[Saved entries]
»»
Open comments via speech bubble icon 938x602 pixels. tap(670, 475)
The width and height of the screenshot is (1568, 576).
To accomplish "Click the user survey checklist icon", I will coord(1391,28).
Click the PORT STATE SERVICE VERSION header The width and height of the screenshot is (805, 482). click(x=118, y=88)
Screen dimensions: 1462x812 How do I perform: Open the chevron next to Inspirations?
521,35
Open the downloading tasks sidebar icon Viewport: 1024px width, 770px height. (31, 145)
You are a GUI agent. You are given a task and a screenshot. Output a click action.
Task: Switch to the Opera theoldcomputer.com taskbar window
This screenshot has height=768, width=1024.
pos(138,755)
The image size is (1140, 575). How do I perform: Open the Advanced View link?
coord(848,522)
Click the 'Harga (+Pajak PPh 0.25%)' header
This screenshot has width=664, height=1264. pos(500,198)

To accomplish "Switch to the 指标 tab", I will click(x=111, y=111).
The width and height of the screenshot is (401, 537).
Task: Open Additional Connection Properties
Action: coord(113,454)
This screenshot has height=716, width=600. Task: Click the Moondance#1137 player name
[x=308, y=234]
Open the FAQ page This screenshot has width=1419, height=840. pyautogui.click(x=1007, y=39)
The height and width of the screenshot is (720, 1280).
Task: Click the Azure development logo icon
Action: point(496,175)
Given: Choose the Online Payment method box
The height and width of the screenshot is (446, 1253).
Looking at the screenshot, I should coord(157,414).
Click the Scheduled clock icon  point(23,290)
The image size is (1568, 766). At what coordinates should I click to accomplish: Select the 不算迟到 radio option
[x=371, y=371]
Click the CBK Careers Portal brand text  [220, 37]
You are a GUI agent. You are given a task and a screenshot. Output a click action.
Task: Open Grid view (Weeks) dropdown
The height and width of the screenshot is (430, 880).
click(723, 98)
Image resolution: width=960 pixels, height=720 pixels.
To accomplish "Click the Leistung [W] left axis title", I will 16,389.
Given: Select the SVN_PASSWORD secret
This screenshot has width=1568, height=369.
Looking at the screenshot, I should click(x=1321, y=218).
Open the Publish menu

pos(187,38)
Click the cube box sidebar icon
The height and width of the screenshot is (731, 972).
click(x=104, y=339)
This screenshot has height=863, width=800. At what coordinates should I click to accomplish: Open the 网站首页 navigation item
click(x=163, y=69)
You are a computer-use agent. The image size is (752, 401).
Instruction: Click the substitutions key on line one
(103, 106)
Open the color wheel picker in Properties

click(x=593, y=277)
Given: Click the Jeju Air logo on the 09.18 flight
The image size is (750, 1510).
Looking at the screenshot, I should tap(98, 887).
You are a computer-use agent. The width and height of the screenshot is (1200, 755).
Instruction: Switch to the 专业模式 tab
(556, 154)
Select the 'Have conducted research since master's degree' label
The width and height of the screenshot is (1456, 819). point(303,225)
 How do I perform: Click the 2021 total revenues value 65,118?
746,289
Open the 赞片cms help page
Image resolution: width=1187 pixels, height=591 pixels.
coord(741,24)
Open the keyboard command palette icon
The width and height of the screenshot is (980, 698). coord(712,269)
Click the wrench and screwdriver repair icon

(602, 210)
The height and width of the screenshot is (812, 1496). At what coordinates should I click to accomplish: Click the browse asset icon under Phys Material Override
««
• **Assignment**
What you return must be the lines above that run from the line with "Open the downloading" to the line with "Given: Select the SVN_PASSWORD secret", inclusive, each copied exactly.

• **Exercise response**
Open the downloading tasks sidebar icon Viewport: 1024px width, 770px height. (31, 145)
You are a GUI agent. You are given a task and a screenshot. Output a click action.
Task: Switch to the Opera theoldcomputer.com taskbar window
This screenshot has height=768, width=1024.
pos(138,755)
The image size is (1140, 575). How do I perform: Open the Advanced View link?
coord(848,522)
Click the 'Harga (+Pajak PPh 0.25%)' header
This screenshot has width=664, height=1264. pos(500,198)

To accomplish "Switch to the 指标 tab", I will click(x=111, y=111).
The width and height of the screenshot is (401, 537).
Task: Open Additional Connection Properties
Action: coord(113,454)
This screenshot has height=716, width=600. Task: Click the Moondance#1137 player name
[x=308, y=234]
Open the FAQ page This screenshot has width=1419, height=840. pyautogui.click(x=1007, y=39)
The height and width of the screenshot is (720, 1280).
Task: Click the Azure development logo icon
Action: point(496,175)
Given: Choose the Online Payment method box
The height and width of the screenshot is (446, 1253).
Looking at the screenshot, I should coord(157,414).
Click the Scheduled clock icon  point(23,290)
The image size is (1568, 766). At what coordinates should I click to accomplish: Select the 不算迟到 radio option
[x=371, y=371]
Click the CBK Careers Portal brand text  [220, 37]
You are a GUI agent. You are given a task and a screenshot. Output a click action.
Task: Open Grid view (Weeks) dropdown
The height and width of the screenshot is (430, 880).
click(723, 98)
Image resolution: width=960 pixels, height=720 pixels.
To accomplish "Click the Leistung [W] left axis title", I will 16,389.
Given: Select the SVN_PASSWORD secret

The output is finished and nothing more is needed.